--- Required action ---
What you should write out is every line from the one containing "At what coordinates should I click to accomplish: Click" to the end of the data, exactly and with nothing else.
*** Opening of Available data ***
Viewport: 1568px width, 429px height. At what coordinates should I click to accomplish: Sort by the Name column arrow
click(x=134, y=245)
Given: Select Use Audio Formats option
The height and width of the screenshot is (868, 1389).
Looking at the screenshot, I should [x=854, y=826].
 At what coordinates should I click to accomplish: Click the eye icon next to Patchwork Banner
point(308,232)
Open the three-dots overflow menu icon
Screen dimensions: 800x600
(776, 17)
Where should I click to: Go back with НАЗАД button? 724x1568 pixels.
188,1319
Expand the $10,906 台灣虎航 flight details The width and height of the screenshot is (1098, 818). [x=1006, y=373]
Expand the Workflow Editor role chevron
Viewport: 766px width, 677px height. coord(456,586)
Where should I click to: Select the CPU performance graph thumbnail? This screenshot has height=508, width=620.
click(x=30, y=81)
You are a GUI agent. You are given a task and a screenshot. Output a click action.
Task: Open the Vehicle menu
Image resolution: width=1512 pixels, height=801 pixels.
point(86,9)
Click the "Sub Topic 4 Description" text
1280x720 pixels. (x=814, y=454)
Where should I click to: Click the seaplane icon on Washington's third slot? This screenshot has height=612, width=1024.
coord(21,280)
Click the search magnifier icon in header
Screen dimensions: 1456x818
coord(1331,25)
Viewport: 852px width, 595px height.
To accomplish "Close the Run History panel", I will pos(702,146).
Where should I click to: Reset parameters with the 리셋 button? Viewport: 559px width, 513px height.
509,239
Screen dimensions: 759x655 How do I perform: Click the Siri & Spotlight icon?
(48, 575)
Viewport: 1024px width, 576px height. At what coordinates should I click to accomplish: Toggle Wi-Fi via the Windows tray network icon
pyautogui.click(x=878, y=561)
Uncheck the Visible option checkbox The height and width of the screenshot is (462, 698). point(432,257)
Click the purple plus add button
*** Close of Available data ***
--- Task solution ---
 At what coordinates should I click to accomplish: Click the eye icon next to Patchwork Banner
point(308,232)
Open the three-dots overflow menu icon
Screen dimensions: 800x600
(776, 17)
Where should I click to: Go back with НАЗАД button? 724x1568 pixels.
188,1319
Expand the $10,906 台灣虎航 flight details The width and height of the screenshot is (1098, 818). [x=1006, y=373]
Expand the Workflow Editor role chevron
Viewport: 766px width, 677px height. coord(456,586)
Where should I click to: Select the CPU performance graph thumbnail? This screenshot has height=508, width=620.
click(x=30, y=81)
You are a GUI agent. You are given a task and a screenshot. Output a click action.
Task: Open the Vehicle menu
Image resolution: width=1512 pixels, height=801 pixels.
point(86,9)
Click the "Sub Topic 4 Description" text
1280x720 pixels. (x=814, y=454)
Where should I click to: Click the seaplane icon on Washington's third slot? This screenshot has height=612, width=1024.
coord(21,280)
Click the search magnifier icon in header
Screen dimensions: 1456x818
coord(1331,25)
Viewport: 852px width, 595px height.
To accomplish "Close the Run History panel", I will pos(702,146).
Where should I click to: Reset parameters with the 리셋 button? Viewport: 559px width, 513px height.
509,239
Screen dimensions: 759x655 How do I perform: Click the Siri & Spotlight icon?
(48, 575)
Viewport: 1024px width, 576px height. At what coordinates should I click to accomplish: Toggle Wi-Fi via the Windows tray network icon
pyautogui.click(x=878, y=561)
Uncheck the Visible option checkbox The height and width of the screenshot is (462, 698). point(432,257)
Click the purple plus add button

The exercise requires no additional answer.